Le Tribunal spécial pour le Liban est fascinant en ce qu’il apporte, pour la première fois dans notre histoire, une promesse de justice. Sa création obéit à une suite logique à la révolution du Cèdre. Les attentes étaient grandes ; or je ne suis pas sûre qu’elles le soient restées. Nous avons été confrontés au fait, normal, que la justice prend son temps. Nous attendions des réponses, des noms ; nous en voulions tout de suite, emportés encore par les promesses de la plus merveilleuse des journées de printemps, celle du 14 mars 2005. Nous avons connu pas mal de désillusions depuis...
J’ai donc appris, suite à cette expérience, que les choses sont loin d’être si simples. Que la justice a un prix, qu’elle n’est pas “ou blanc ou noir”. Elle est faite de nuances, elle réclame notre patience. J’attends de voir venir. “J’en veux pour mon intelligence”, pour reprendre les termes du ministre Najjar. »

Que pouvez-vous nous dire sur le style de l’ouvrage – mélange de chroniques, de biographie, de « confession » ou de dialogue aussi, avec un style cependant palpitant, souvent proche du thriller ? Cela nous en dit-il quelque chose sur vos lectures, vos goûts, vos préférences littéraires ?
« En effet, j’aime bien les intrigues policières, mais pas uniquement.

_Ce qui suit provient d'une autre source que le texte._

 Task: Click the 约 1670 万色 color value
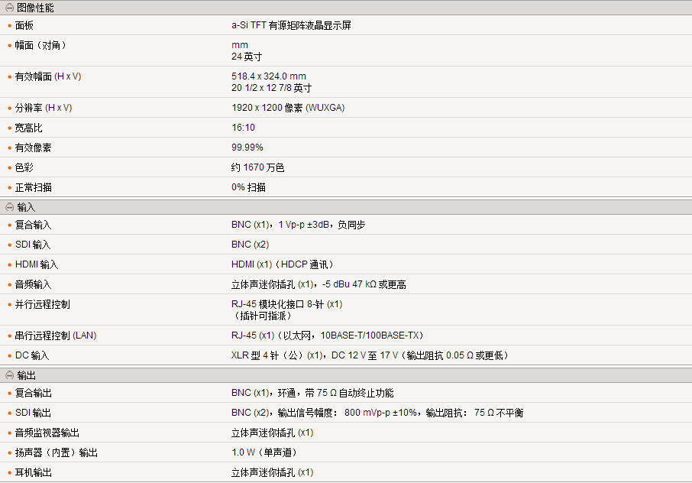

J’aime les ouvrages intrusifs, ceux qui “espionnent” l’âme, qui vont chercher la vraie personne derrière le rôle social qu’elle joue. Je suis très ancrée sur les personnes ; j’aime bien fouiner dans les personnalités, les décortiquer, les analyser. Pas dans le sens du voyeurisme, mais bien plutôt dans le sens d’une curiosité immense pour les tranches de vie. L’autre offre des possibilités infinies d’écriture.

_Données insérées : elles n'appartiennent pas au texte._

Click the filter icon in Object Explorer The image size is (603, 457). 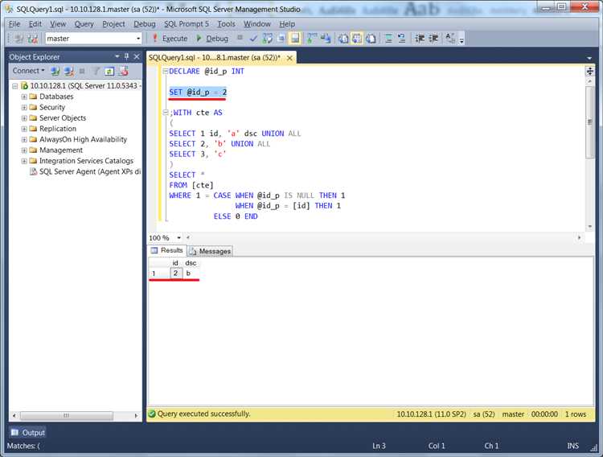point(96,71)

Je pense que dans n’importe quel ouvrage, il est important d’essayer de tenir le lecteur en haleine, de titiller sa curiosité, de l’empêcher de s’ennuyer.

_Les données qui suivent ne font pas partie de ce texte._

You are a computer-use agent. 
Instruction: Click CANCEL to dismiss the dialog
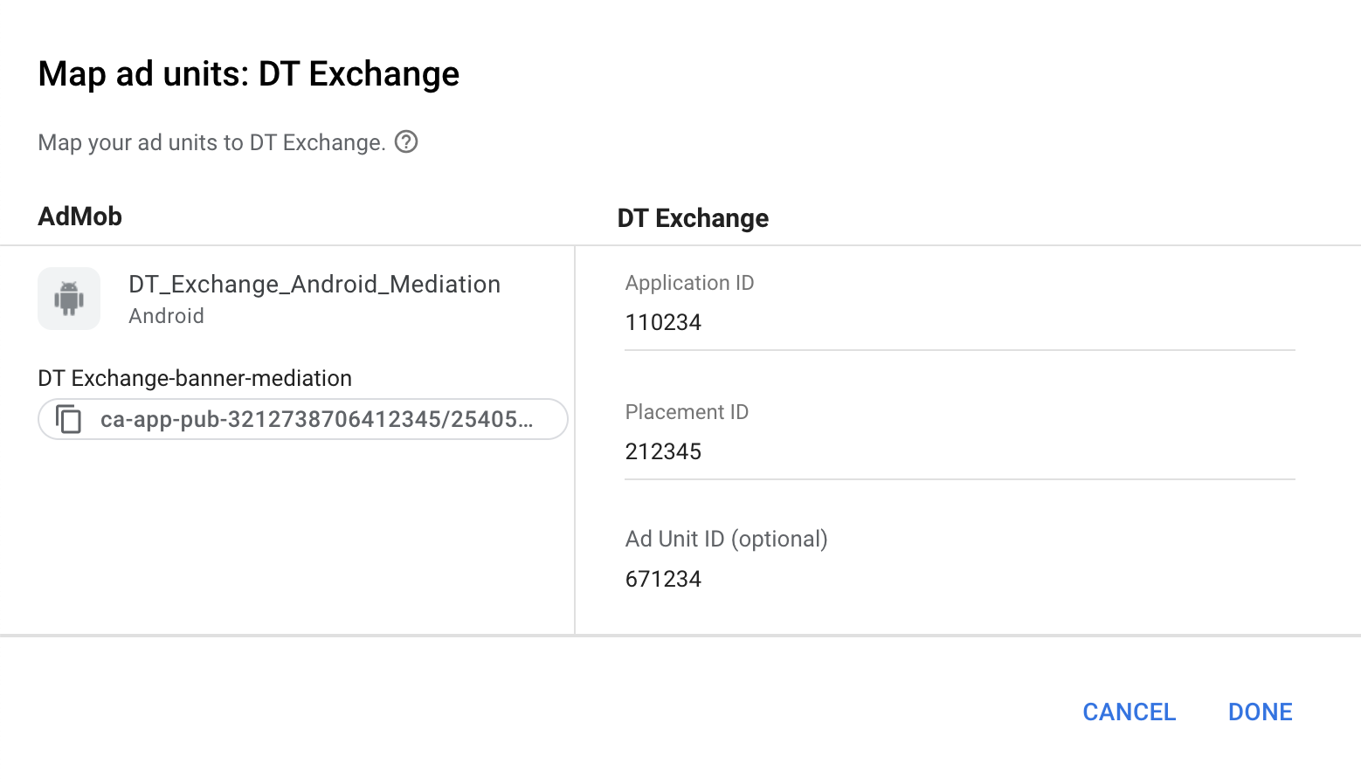pyautogui.click(x=1129, y=712)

J’avais constamment ce souci de ne pas ennuyer le lecteur en écrivant.
Au-delà du côté chroniques et confessions, c’est surtout un travail d’écoute que j’ai effectué. J’ai voulu m’effacer pour mieux mesurer ce que mon interlocuteur avait à m’apprendre, tout en n’oubliant pas d’apporter mon grain de sel parfois...
Il ne s’agit nullement d’une biographie, mais uniquement d’un passage, de quelques mois, dans la vie d’Ibrahim Najjar, dont je n’ai couvert que l’aspect relatif au Tribunal spécial pour le Liban, dans le cadre de sa fonction de ministre. »

 

Propos recueillis par M.H.G.

Pendant près d’un an, Joumana Debs Nahas a recueilli, à un rythme quasi hebdomadaire, le témoignage et les impressions d’Ibrahim Najjar, en sa qualité de ministre de la Justice dans le gouvernement de Saad Hariri. Pendant plusieurs mois, elle a suivi les moments forts qu’a connus Ibrahim Najjar dans sa gestion du dossier, particulièrement délicat et riche en rebondissements, du...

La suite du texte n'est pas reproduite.